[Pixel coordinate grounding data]
-- Opening Marker --
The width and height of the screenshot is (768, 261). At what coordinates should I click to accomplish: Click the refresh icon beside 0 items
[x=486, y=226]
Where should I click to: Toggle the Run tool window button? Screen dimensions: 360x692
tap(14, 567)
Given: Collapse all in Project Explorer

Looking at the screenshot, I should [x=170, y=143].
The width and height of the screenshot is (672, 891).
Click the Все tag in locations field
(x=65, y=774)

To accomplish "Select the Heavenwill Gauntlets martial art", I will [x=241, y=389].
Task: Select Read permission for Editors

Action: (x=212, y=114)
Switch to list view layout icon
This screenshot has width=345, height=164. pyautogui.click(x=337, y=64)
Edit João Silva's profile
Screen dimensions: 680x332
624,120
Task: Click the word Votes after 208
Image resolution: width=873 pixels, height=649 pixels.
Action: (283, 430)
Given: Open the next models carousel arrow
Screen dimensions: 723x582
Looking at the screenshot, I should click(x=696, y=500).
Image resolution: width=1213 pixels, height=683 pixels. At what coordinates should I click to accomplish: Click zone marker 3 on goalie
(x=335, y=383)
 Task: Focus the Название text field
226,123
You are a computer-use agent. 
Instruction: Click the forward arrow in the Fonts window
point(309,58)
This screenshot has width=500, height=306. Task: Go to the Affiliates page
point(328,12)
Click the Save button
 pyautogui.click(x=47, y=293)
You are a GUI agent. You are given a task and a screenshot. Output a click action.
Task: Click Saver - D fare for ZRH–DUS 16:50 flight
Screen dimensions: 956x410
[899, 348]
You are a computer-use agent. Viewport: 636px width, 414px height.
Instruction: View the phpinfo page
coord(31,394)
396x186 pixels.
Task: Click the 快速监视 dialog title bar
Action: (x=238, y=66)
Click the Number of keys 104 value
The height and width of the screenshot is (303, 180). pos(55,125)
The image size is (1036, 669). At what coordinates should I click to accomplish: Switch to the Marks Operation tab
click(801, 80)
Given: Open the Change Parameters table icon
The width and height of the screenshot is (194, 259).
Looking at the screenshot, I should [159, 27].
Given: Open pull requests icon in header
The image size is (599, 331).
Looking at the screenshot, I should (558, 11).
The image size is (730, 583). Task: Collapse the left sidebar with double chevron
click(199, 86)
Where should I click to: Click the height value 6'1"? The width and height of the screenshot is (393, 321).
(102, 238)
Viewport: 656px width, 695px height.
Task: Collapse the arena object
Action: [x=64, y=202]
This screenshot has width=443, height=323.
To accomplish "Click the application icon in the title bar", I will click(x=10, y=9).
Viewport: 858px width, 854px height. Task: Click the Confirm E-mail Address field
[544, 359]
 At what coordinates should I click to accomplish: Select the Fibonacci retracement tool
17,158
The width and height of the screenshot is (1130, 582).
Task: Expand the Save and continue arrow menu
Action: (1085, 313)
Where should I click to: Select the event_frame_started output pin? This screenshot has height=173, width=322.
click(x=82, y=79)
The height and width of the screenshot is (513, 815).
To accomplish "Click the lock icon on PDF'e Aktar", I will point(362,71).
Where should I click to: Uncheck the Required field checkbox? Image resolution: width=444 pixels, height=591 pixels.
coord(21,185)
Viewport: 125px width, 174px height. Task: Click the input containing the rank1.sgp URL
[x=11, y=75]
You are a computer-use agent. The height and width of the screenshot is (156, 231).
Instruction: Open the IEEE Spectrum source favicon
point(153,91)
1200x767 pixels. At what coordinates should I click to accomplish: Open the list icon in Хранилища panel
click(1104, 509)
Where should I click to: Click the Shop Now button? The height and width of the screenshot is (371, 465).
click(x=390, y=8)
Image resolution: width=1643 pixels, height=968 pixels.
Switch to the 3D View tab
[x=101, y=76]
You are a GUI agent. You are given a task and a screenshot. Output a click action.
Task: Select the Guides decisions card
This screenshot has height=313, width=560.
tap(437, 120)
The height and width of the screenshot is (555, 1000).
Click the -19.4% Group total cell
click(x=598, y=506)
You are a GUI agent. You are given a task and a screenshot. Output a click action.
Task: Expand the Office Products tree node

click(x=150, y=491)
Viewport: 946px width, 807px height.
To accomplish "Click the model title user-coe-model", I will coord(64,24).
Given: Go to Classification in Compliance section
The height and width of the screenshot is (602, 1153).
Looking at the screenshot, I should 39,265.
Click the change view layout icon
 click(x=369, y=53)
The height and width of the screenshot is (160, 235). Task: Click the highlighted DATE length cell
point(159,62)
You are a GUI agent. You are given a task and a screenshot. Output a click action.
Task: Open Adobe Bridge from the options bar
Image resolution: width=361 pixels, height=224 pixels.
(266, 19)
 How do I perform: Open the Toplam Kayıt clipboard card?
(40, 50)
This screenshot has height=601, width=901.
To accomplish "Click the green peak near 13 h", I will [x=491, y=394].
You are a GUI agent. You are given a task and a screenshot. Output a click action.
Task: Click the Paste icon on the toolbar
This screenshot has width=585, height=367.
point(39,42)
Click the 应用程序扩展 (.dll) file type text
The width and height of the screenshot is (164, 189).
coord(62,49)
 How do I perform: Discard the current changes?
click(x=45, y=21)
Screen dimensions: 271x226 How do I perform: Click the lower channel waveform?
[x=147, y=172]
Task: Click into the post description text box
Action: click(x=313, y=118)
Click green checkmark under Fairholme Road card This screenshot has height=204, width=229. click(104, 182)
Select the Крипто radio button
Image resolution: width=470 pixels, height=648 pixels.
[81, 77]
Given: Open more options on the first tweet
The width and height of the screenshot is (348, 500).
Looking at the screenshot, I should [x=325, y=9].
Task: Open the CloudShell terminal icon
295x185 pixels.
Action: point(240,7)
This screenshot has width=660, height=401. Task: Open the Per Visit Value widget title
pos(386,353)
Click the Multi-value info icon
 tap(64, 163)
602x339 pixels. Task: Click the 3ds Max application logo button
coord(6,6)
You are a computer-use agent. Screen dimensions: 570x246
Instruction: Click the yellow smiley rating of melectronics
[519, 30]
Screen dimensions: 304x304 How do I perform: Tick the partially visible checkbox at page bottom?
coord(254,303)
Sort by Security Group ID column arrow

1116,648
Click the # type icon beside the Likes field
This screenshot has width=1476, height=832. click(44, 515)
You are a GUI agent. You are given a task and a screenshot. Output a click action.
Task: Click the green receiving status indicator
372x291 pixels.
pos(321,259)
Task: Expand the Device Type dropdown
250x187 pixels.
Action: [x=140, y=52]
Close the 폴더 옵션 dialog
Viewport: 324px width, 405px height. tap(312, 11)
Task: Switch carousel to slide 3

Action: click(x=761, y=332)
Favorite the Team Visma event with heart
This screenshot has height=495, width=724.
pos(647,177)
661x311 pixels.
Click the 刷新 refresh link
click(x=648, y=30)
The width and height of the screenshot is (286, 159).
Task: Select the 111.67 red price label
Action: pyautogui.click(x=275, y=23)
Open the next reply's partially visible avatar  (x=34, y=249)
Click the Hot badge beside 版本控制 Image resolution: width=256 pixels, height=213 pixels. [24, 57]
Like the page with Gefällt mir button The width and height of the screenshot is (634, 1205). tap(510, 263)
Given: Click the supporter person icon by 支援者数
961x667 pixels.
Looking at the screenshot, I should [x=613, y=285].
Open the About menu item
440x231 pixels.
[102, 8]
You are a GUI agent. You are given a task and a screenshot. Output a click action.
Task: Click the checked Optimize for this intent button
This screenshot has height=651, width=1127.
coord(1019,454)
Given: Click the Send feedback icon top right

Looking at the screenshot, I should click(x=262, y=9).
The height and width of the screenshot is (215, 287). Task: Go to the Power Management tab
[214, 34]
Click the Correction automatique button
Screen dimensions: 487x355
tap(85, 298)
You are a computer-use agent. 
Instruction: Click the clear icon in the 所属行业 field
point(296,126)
-- Closing Marker --
> **What the task asks**:
The records above need copying. Do it exactly.

> **Task answer**:
The width and height of the screenshot is (768, 261). At what coordinates should I click to accomplish: Click the refresh icon beside 0 items
[x=486, y=226]
Where should I click to: Toggle the Run tool window button? Screen dimensions: 360x692
tap(14, 567)
Given: Collapse all in Project Explorer

Looking at the screenshot, I should [x=170, y=143].
The width and height of the screenshot is (672, 891).
Click the Все tag in locations field
(x=65, y=774)

To accomplish "Select the Heavenwill Gauntlets martial art", I will [x=241, y=389].
Task: Select Read permission for Editors

Action: (x=212, y=114)
Switch to list view layout icon
This screenshot has width=345, height=164. pyautogui.click(x=337, y=64)
Edit João Silva's profile
Screen dimensions: 680x332
624,120
Task: Click the word Votes after 208
Image resolution: width=873 pixels, height=649 pixels.
Action: (283, 430)
Given: Open the next models carousel arrow
Screen dimensions: 723x582
Looking at the screenshot, I should click(x=696, y=500).
Image resolution: width=1213 pixels, height=683 pixels. At what coordinates should I click to accomplish: Click zone marker 3 on goalie
(x=335, y=383)
 Task: Focus the Название text field
226,123
You are a computer-use agent. 
Instruction: Click the forward arrow in the Fonts window
point(309,58)
This screenshot has width=500, height=306. Task: Go to the Affiliates page
point(328,12)
Click the Save button
 pyautogui.click(x=47, y=293)
You are a GUI agent. You are given a task and a screenshot. Output a click action.
Task: Click Saver - D fare for ZRH–DUS 16:50 flight
Screen dimensions: 956x410
[899, 348]
You are a computer-use agent. Viewport: 636px width, 414px height.
Instruction: View the phpinfo page
coord(31,394)
396x186 pixels.
Task: Click the 快速监视 dialog title bar
Action: (x=238, y=66)
Click the Number of keys 104 value
The height and width of the screenshot is (303, 180). pos(55,125)
The image size is (1036, 669). At what coordinates should I click to accomplish: Switch to the Marks Operation tab
click(801, 80)
Given: Open the Change Parameters table icon
The width and height of the screenshot is (194, 259).
Looking at the screenshot, I should [159, 27].
Given: Open pull requests icon in header
The image size is (599, 331).
Looking at the screenshot, I should (558, 11).
The image size is (730, 583). Task: Collapse the left sidebar with double chevron
click(199, 86)
Where should I click to: Click the height value 6'1"? The width and height of the screenshot is (393, 321).
(102, 238)
Viewport: 656px width, 695px height.
Task: Collapse the arena object
Action: [x=64, y=202]
This screenshot has width=443, height=323.
To accomplish "Click the application icon in the title bar", I will click(x=10, y=9).
Viewport: 858px width, 854px height. Task: Click the Confirm E-mail Address field
[544, 359]
 At what coordinates should I click to accomplish: Select the Fibonacci retracement tool
17,158
The width and height of the screenshot is (1130, 582).
Task: Expand the Save and continue arrow menu
Action: (1085, 313)
Where should I click to: Select the event_frame_started output pin? This screenshot has height=173, width=322.
click(x=82, y=79)
The height and width of the screenshot is (513, 815).
To accomplish "Click the lock icon on PDF'e Aktar", I will point(362,71).
Where should I click to: Uncheck the Required field checkbox? Image resolution: width=444 pixels, height=591 pixels.
coord(21,185)
Viewport: 125px width, 174px height. Task: Click the input containing the rank1.sgp URL
[x=11, y=75]
You are a computer-use agent. The height and width of the screenshot is (156, 231).
Instruction: Open the IEEE Spectrum source favicon
point(153,91)
1200x767 pixels. At what coordinates should I click to accomplish: Open the list icon in Хранилища panel
click(1104, 509)
Where should I click to: Click the Shop Now button? The height and width of the screenshot is (371, 465).
click(x=390, y=8)
Image resolution: width=1643 pixels, height=968 pixels.
Switch to the 3D View tab
[x=101, y=76]
You are a GUI agent. You are given a task and a screenshot. Output a click action.
Task: Select the Guides decisions card
This screenshot has height=313, width=560.
tap(437, 120)
The height and width of the screenshot is (555, 1000).
Click the -19.4% Group total cell
click(x=598, y=506)
You are a GUI agent. You are given a task and a screenshot. Output a click action.
Task: Expand the Office Products tree node

click(x=150, y=491)
Viewport: 946px width, 807px height.
To accomplish "Click the model title user-coe-model", I will coord(64,24).
Given: Go to Classification in Compliance section
The height and width of the screenshot is (602, 1153).
Looking at the screenshot, I should 39,265.
Click the change view layout icon
 click(x=369, y=53)
The height and width of the screenshot is (160, 235). Task: Click the highlighted DATE length cell
point(159,62)
You are a GUI agent. You are given a task and a screenshot. Output a click action.
Task: Open Adobe Bridge from the options bar
Image resolution: width=361 pixels, height=224 pixels.
(266, 19)
 How do I perform: Open the Toplam Kayıt clipboard card?
(40, 50)
This screenshot has height=601, width=901.
To accomplish "Click the green peak near 13 h", I will [x=491, y=394].
You are a GUI agent. You are given a task and a screenshot. Output a click action.
Task: Click the Paste icon on the toolbar
This screenshot has width=585, height=367.
point(39,42)
Click the 应用程序扩展 (.dll) file type text
The width and height of the screenshot is (164, 189).
coord(62,49)
 How do I perform: Discard the current changes?
click(x=45, y=21)
Screen dimensions: 271x226 How do I perform: Click the lower channel waveform?
[x=147, y=172]
Task: Click into the post description text box
Action: click(x=313, y=118)
Click green checkmark under Fairholme Road card This screenshot has height=204, width=229. click(104, 182)
Select the Крипто radio button
Image resolution: width=470 pixels, height=648 pixels.
[81, 77]
Given: Open more options on the first tweet
The width and height of the screenshot is (348, 500).
Looking at the screenshot, I should [x=325, y=9].
Task: Open the CloudShell terminal icon
295x185 pixels.
Action: point(240,7)
This screenshot has width=660, height=401. Task: Open the Per Visit Value widget title
pos(386,353)
Click the Multi-value info icon
 tap(64, 163)
602x339 pixels. Task: Click the 3ds Max application logo button
coord(6,6)
You are a computer-use agent. Screen dimensions: 570x246
Instruction: Click the yellow smiley rating of melectronics
[519, 30]
Screen dimensions: 304x304 How do I perform: Tick the partially visible checkbox at page bottom?
coord(254,303)
Sort by Security Group ID column arrow

1116,648
Click the # type icon beside the Likes field
This screenshot has width=1476, height=832. click(44, 515)
You are a GUI agent. You are given a task and a screenshot. Output a click action.
Task: Click the green receiving status indicator
372x291 pixels.
pos(321,259)
Task: Expand the Device Type dropdown
250x187 pixels.
Action: [x=140, y=52]
Close the 폴더 옵션 dialog
Viewport: 324px width, 405px height. tap(312, 11)
Task: Switch carousel to slide 3

Action: click(x=761, y=332)
Favorite the Team Visma event with heart
This screenshot has height=495, width=724.
pos(647,177)
661x311 pixels.
Click the 刷新 refresh link
click(x=648, y=30)
The width and height of the screenshot is (286, 159).
Task: Select the 111.67 red price label
Action: pyautogui.click(x=275, y=23)
Open the next reply's partially visible avatar  (x=34, y=249)
Click the Hot badge beside 版本控制 Image resolution: width=256 pixels, height=213 pixels. [24, 57]
Like the page with Gefällt mir button The width and height of the screenshot is (634, 1205). tap(510, 263)
Given: Click the supporter person icon by 支援者数
961x667 pixels.
Looking at the screenshot, I should [x=613, y=285].
Open the About menu item
440x231 pixels.
[102, 8]
You are a GUI agent. You are given a task and a screenshot. Output a click action.
Task: Click the checked Optimize for this intent button
This screenshot has height=651, width=1127.
coord(1019,454)
Given: Click the Send feedback icon top right

Looking at the screenshot, I should click(x=262, y=9).
The height and width of the screenshot is (215, 287). Task: Go to the Power Management tab
[214, 34]
Click the Correction automatique button
Screen dimensions: 487x355
tap(85, 298)
You are a computer-use agent. 
Instruction: Click the clear icon in the 所属行业 field
point(296,126)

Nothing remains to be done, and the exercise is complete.